SIRT1, a NAD+-dependent deacetylase of the mammalian sirtuin family, is essential in energy metabolism and calorie restriction25. SIRT1 is also known to regulate mitochondrial function and biogenesis through SIRT3, and modulate circadian rhythmicity by activating the transcription of BMAL1 and CLOCK25. Recently, SIRT1 was found significant in the aging of the central nervous system and pathogenesis of several neurodegenerative diseases including AD26,27. We found that the ratio of NAD+/NADH, two important redox co-factors, exhibited distinct circadian rhythms in ApoE−/− and C57BL/6J SCN under the DD condition: 1) the peak NAD+/NADH ratio was at CT14 in ApoE−/− SCN versus CT6 in C57BL/6J SCN, with high levels located between the CT10–CT14 (the subjective late daytime and early nighttime) and CT5–CT9 (around the subjective noon), respectively; 2) the peak value of NAD+/NADH ratio was lower in ApoE−/− SCN (Fig. 5a). SIRT1 mRNA and protein also exhibited an evident circadian rhythm in C57BL/6J SCN (Fig. 5b,c, Supplementary Fig. 4). In ApoE−/− SCN, the SIRT1 peak expression, however, was reduced and showed an 8-hour phase advance (Fig. 5b–d, Supplementary Fig. 4).
The above data demonstrate a decreased and disordered SIRT1-mediated metabolism in the mitochondria of ApoE−/− SCN, leading to a shortage of energy supply. The total cholesterol (TC) level was markedly increased in ApoE−/− mice, while the total triglyceride (TG) and glucose levels were less affected (Table 2)28. Glucose, despite being the preferred energy source, could not be efficiently utilized by the brains of ApoE−/− mice and AD patients, because glucose update and metabolism were compromised in these neurons29,30. Indeed, oral supplementation with 1% glucose failed to reduce the arrhythmic locomotor activities in the light phase in ApoE−/− mice under the DD condition (Supplementary Fig. 5). Multi-nutrient diets containing defined lipids have been demonstrated to improve the motor and cognitive function and reduce the Aβ deposition in ApoE−/− mice and AD patients31. We therefore suspected that supplementation with fat, another major energy source, might more effectively improve the SCN function and restore the normal locomotor rhythmicity.

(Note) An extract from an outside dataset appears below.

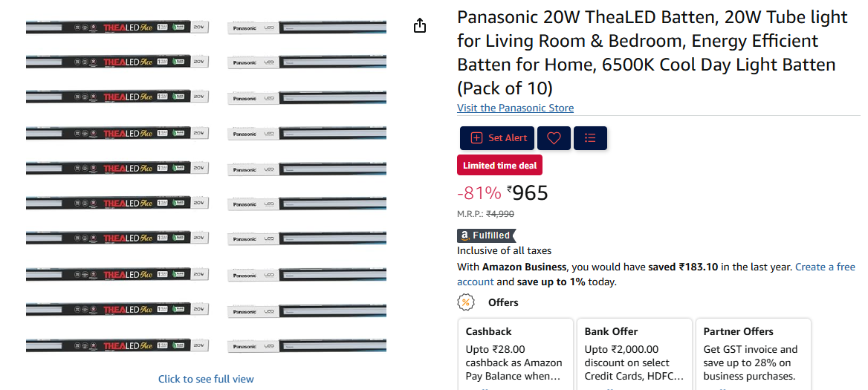Viewport: 868px width, 390px height.
Task: Select the Partner Offers card
Action: tap(754, 354)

Oral supplementation with 1% fat for 7 days reduced the onset variability, the arrhythmic running activity in the light phase and light/dark locomotor activity ratio in ApoE−/− mice under the dLD condition (Fig. 6a–d), to the extent comparable with the C57BL/6J mice fed with regular chow (Fig. 1b,d–f). Under this treatment, the running activity in the dark phase was also appreciably increased (Fig. 6c). However, no statistical difference was seen in the total running activity and free running period under the DD condition (Supplementary Fig. 6a). Fat supplementation also significantly reduced the Aβ and tau deposition in ApoE−/− SCN, and improved the melanopsin expression in the retina (Fig. 6e), to the extent comparable with the C57BL/6J mice fed with regular chow (Fig. 3a–c).

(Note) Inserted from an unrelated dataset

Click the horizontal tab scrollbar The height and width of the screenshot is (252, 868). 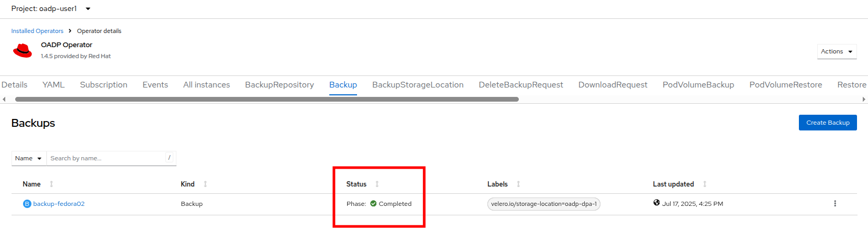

We also analyzed the circadian expression of PER1, PER2 and BMAL1 in the SCN of fat-fed ApoE−/− mice (Fig. 6f). The phase advance in the circadian expression of all three genes was corrected: the peak expression point located back to CT10 or CT14 (as was the case for C57BL/6J mice), and the peak expression levels of all three genes significantly increased. The 8-hour phase advance the SIRT1 mRNA expression was also reversed in ApoE−/− SCN after fat supplementation (Fig. 6g). These results together demonstrate that fat supplementation effectively mitigated the degeneration in the SCN and retina in ApoE−/− mice, and improved the SCN locomotor function and retinal light sensing. Fat supplementation also increased the serum TC but not TG level in ApoE−/− mice, while wheel running activities decreased both TG and TC levels (Table 2).

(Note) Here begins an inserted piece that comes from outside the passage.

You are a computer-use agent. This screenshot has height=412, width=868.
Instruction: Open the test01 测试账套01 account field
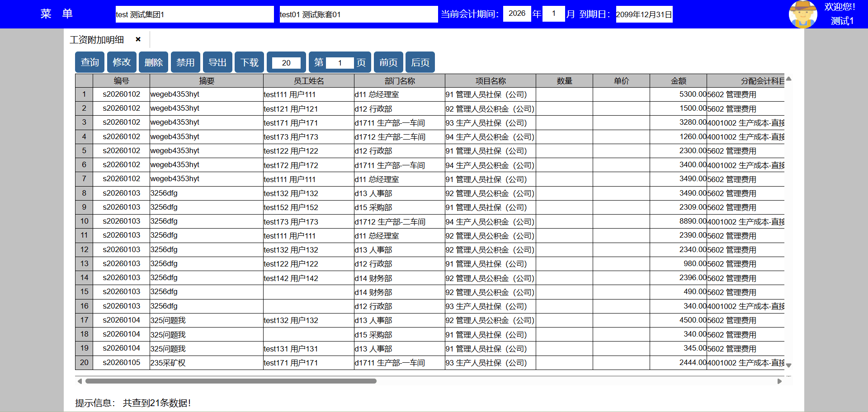click(358, 14)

Extrahepatic tissues and especially the brain are known to utilize ketone bodies (KB), an energy source synthesized in the liver, in lieu of glucose. Ketogenic diet and ketone ester supplement have been demonstrated to improve the motor and cognitive function and reduce the Aβ deposition in ApoE−/− mice and AD patients32. We therefore also tested whether the supply of KB reversed the CRDs in ApoE−/− mice. Supplementation with KBs restored the normal locomotor rhythmicity of ApoE−/− mice in a dose-dependent manner: 3% KB totally reduced the arrhythmic running in the light phase and locomotor activity light/dark ratio under the DD and dLD conditions, and the effect lasted at least 14 days after the KB withdrawal (Fig. 7a,b,d,e); 1.5% KB only partially reversed the fragmented activity-onsets (Fig. 7a,c). Similarly, the total running activity in the dark phase was also appreciably increased under the dLD condition by KB supplementation (Fig. 7d). Under these treatments, no statistical difference was observed in the total wheel running activity or the free running period under the DD condition (Supplementary Fig. 6b).
We also tested whether raising the NAD+ level by nicotinamide to compensate the reduced SIRT1 expression might improve the energy metabolism in ApoE−/− mice and reverse the arrhythmic free-running cycles under the DD condition. Nicotinamide was intraperitoneally administered for 10 days. The fragmented activity-onsets became well aligned during administration and lasted for 3 days after nicotinamide withdrawal (Fig. 8a). The treatment partially reduced the arrhythmic running in the subjective day phase and light/dark locomotor activity ratio under the DD condition (Fig. 8b,c). Nicotinamide also reversed the phase advance of SIRT1 expression in ApoE−/− SCN (Fig. 8d). Under this treatment, no statistical difference was observed in the total wheel running activity or the free running period (Supplementary Fig. 6c).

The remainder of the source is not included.